- _OBJET DE LA TÂCHE_
Recopiez les lignes du début jusqu'à celle qui contient « The image size is (1519, 948). » incluse, en remplaçant « screenshot » par « screen capture » et sans rien modifier d'autre.

- _DONNÉES DE TRAVAIL_
◇ ◇ ◇

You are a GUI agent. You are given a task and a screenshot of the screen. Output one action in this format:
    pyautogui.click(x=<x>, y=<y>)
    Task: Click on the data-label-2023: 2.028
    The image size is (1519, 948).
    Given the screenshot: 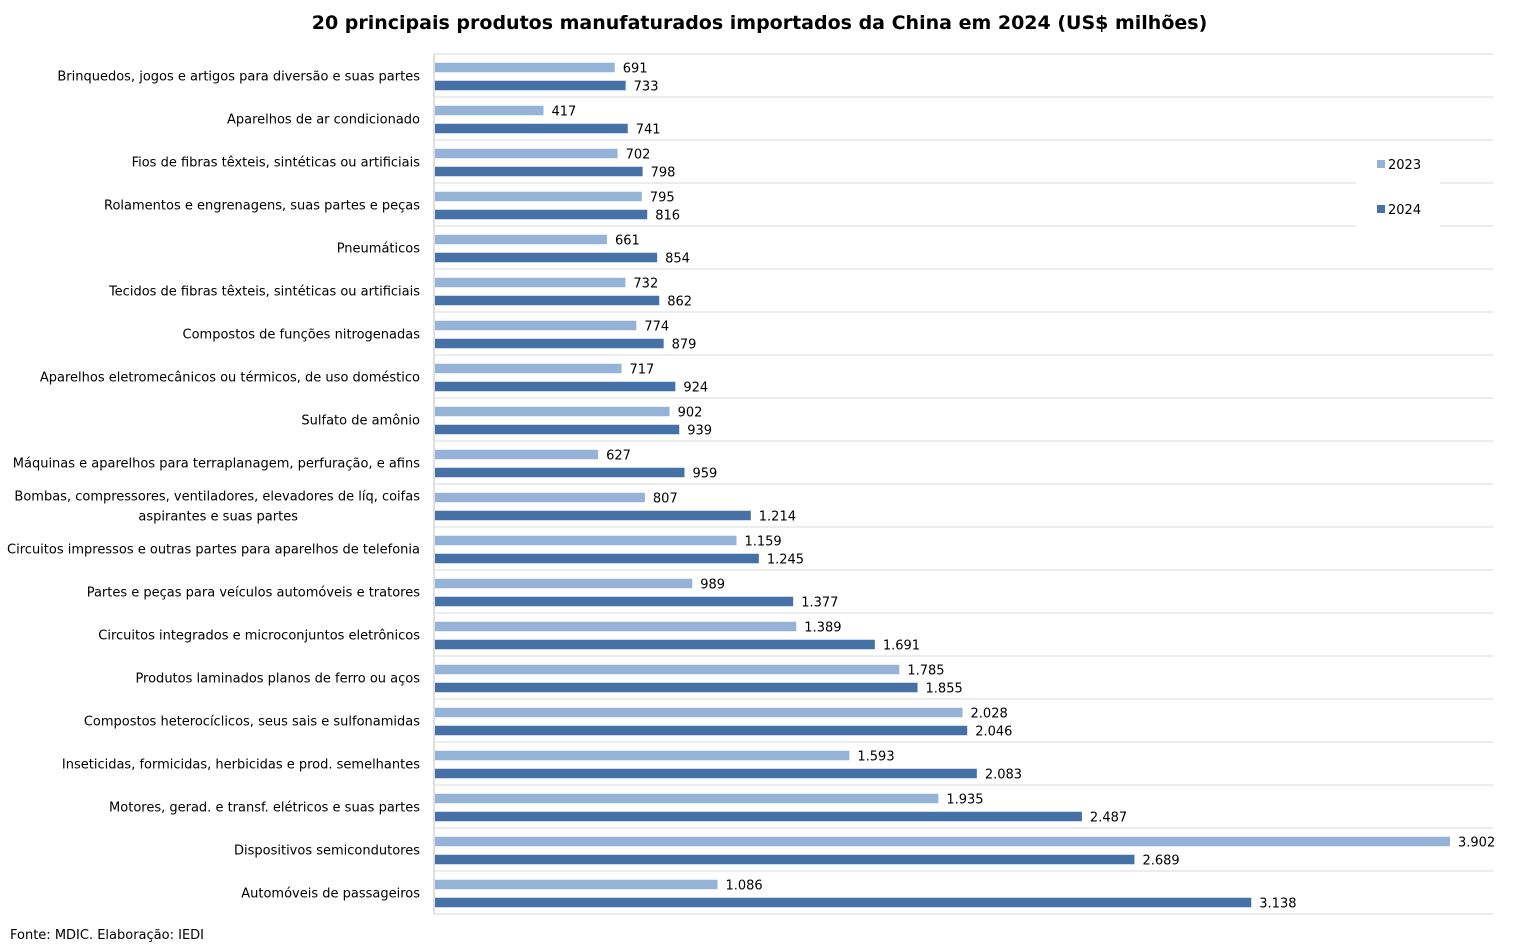 What is the action you would take?
    pyautogui.click(x=990, y=714)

◇ ◇ ◇

- _RÉSULTAT OBTENU_
You are a GUI agent. You are given a task and a screen capture of the screen. Output one action in this format:
    pyautogui.click(x=<x>, y=<y>)
    Task: Click on the data-label-2023: 2.028
    The image size is (1519, 948).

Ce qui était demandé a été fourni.